Locate the line that contains "The height and" in the data that follows. Copy it and every subsequent line to the end, exactly, excluding pictures.

☆ ☆ ☆ ☆ ☆

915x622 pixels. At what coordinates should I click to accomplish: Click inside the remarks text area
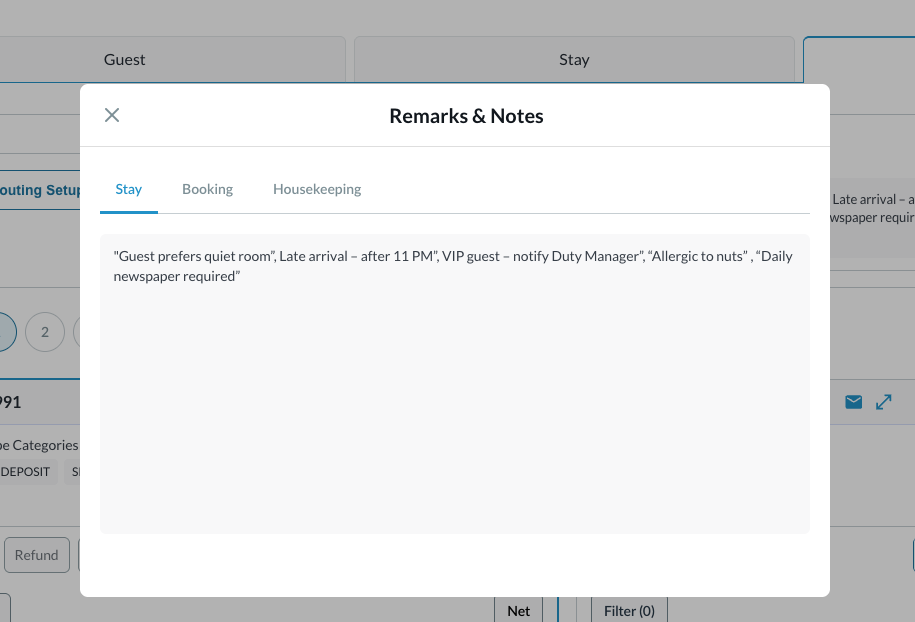[x=455, y=385]
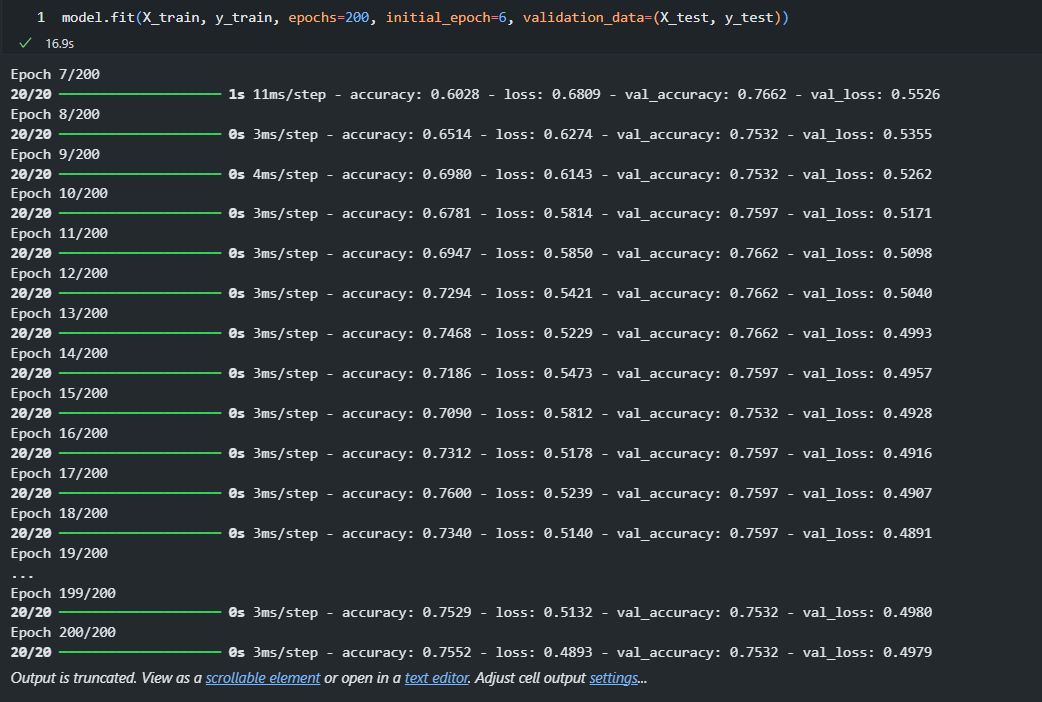This screenshot has width=1042, height=702.
Task: Open cell output settings link
Action: coord(613,678)
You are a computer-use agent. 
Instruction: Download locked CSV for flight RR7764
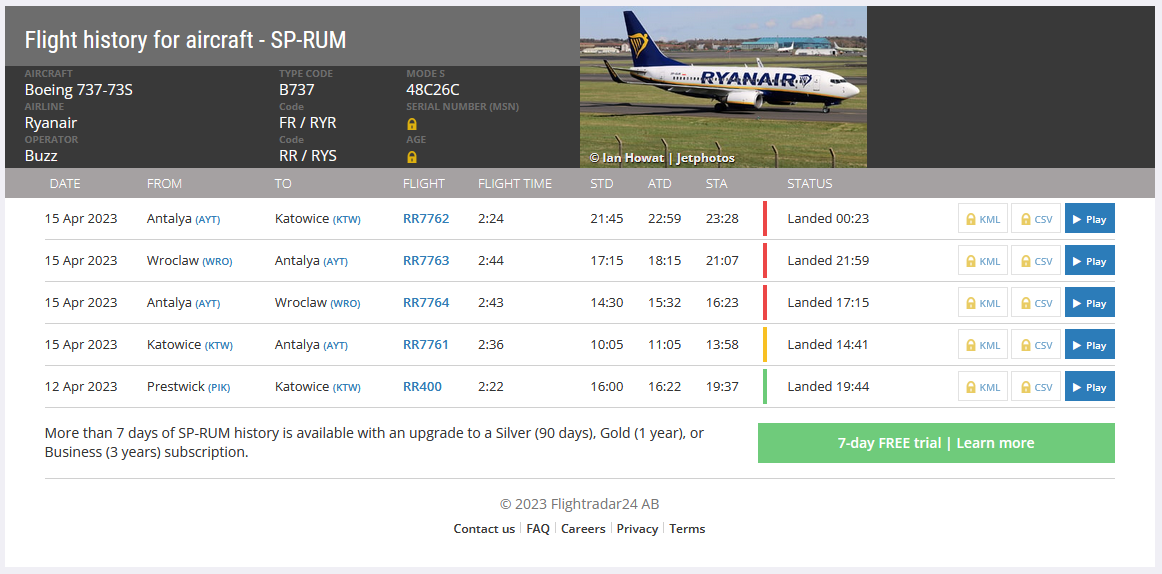point(1036,303)
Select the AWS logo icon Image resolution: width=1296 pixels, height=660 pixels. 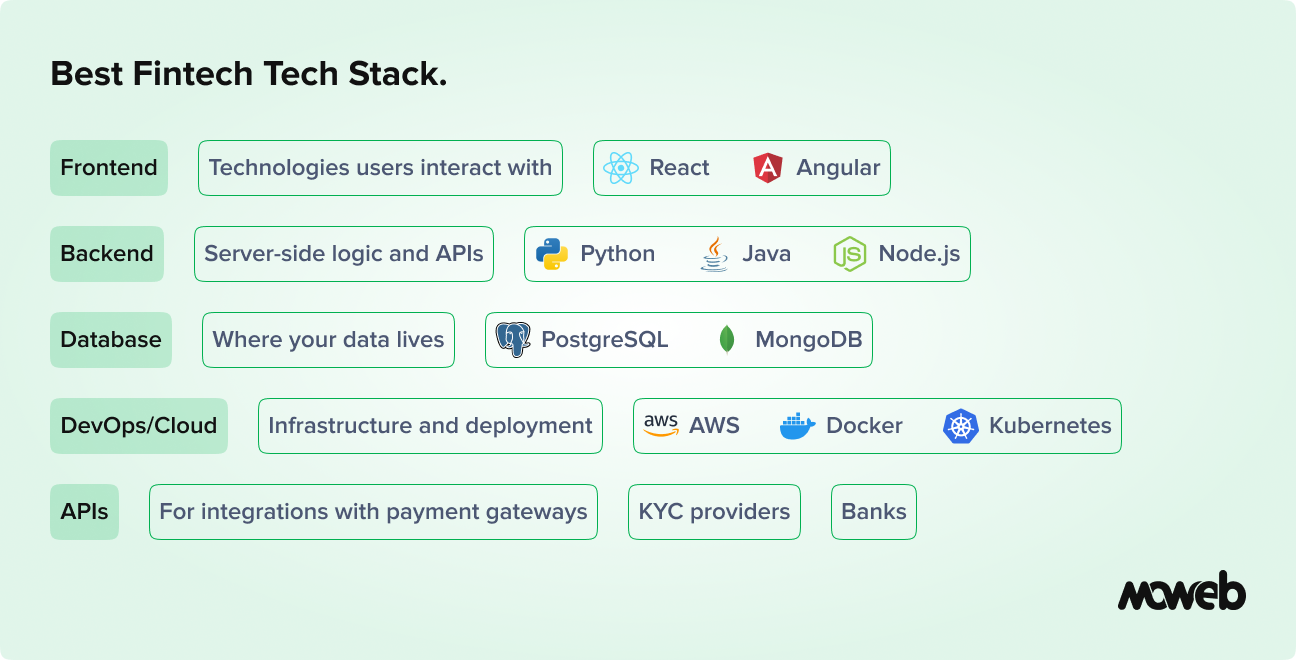click(659, 425)
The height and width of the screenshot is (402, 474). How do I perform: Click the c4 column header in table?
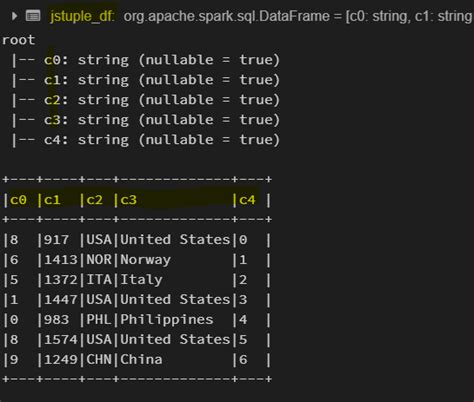tap(247, 200)
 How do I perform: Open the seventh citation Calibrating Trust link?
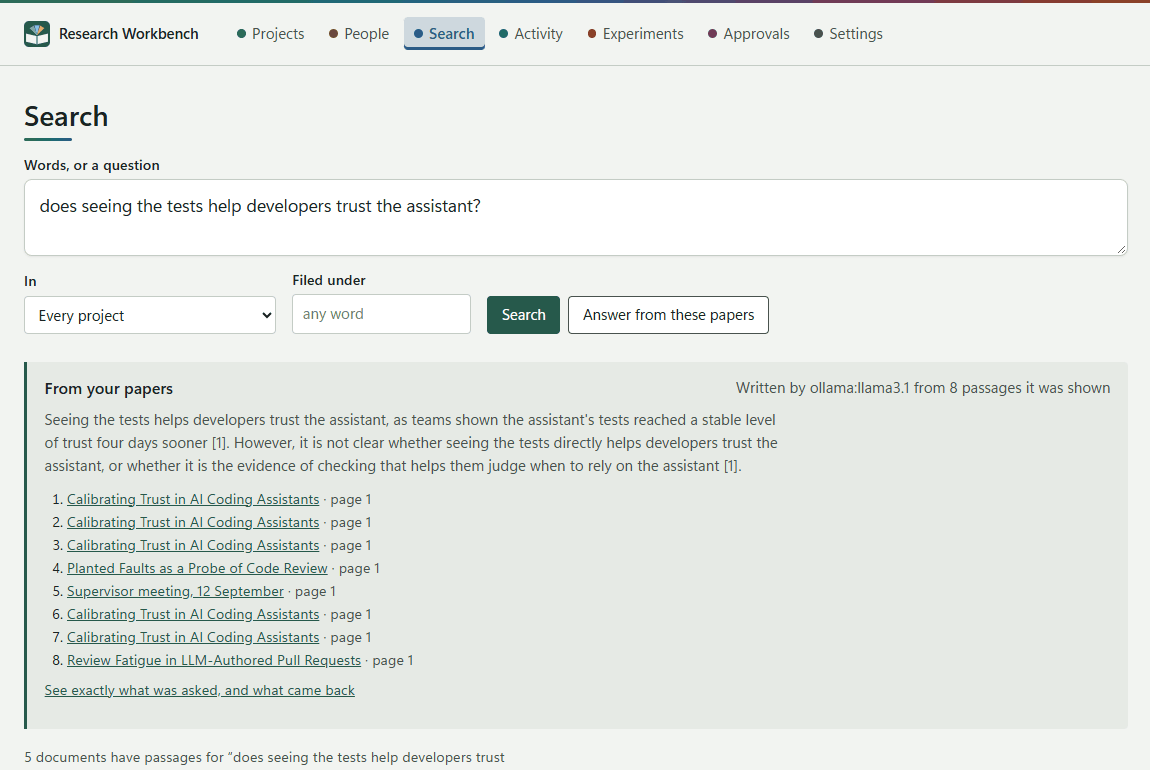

☆ ☆ ☆ ☆ ☆

#### RESPONSE AREA
The height and width of the screenshot is (402, 474). How do I perform: Click the c4 column header in table?
tap(247, 200)
 How do I perform: Open the seventh citation Calibrating Trust link?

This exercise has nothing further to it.